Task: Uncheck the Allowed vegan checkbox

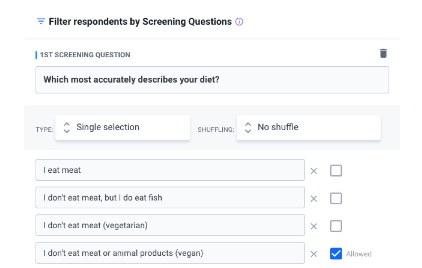Action: 336,254
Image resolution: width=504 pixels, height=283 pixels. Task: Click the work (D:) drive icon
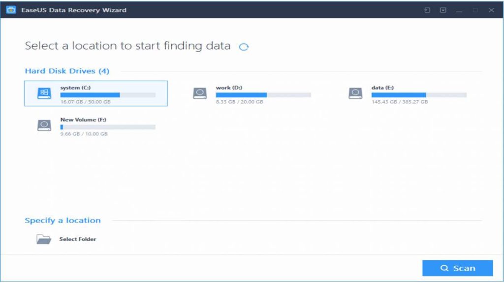pos(200,93)
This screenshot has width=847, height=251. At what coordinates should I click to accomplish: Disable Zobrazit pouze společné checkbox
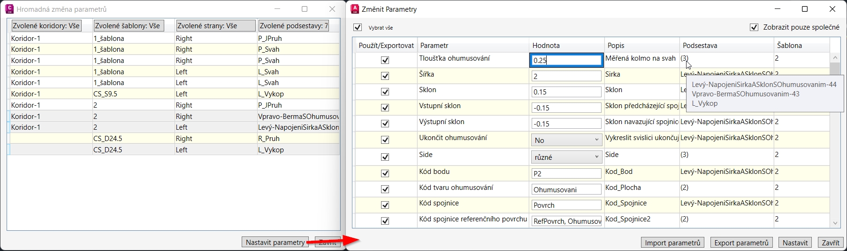[754, 27]
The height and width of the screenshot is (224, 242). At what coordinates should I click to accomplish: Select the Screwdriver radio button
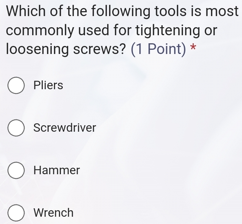point(16,128)
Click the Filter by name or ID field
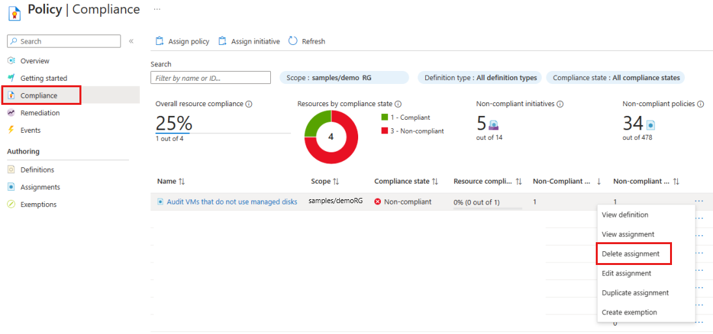713x334 pixels. [x=210, y=77]
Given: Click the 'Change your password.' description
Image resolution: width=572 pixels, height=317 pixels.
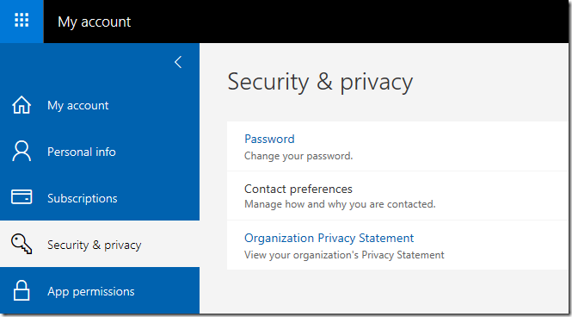Looking at the screenshot, I should coord(298,156).
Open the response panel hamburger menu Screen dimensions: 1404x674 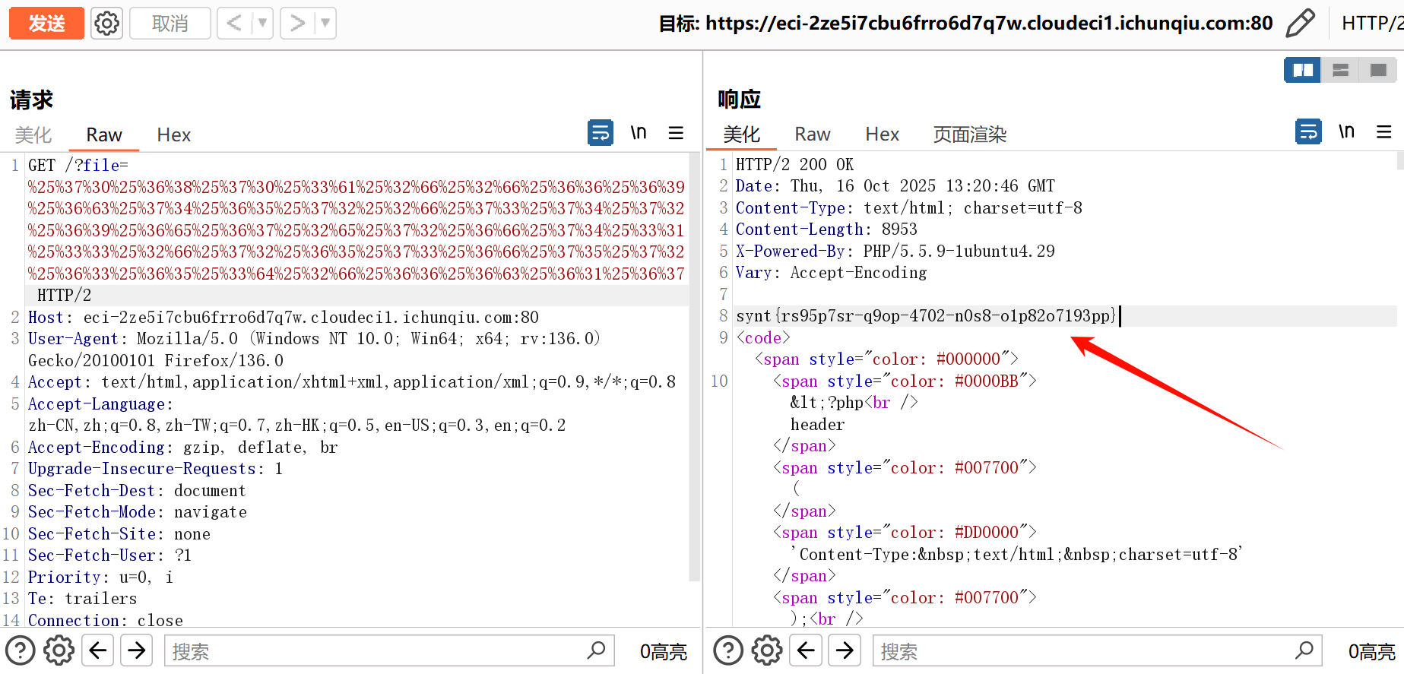[1384, 132]
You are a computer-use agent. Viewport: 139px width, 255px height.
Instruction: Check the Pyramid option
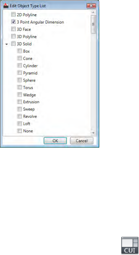(x=20, y=73)
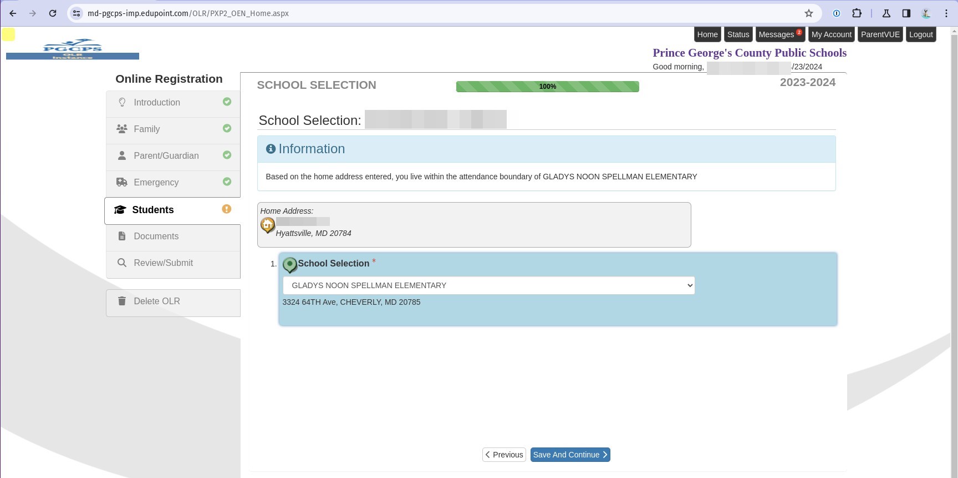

════════════════════

Locate every line in the data above that contains the word "accomplish", and copy each of those lines in full.

Finished task:
This screenshot has width=847, height=251. At what coordinates should I click to accomplish: Disable Zobrazit pouze společné checkbox
The height and width of the screenshot is (224, 242). At what coordinates should I click to accomplish: Select the Screwdriver radio button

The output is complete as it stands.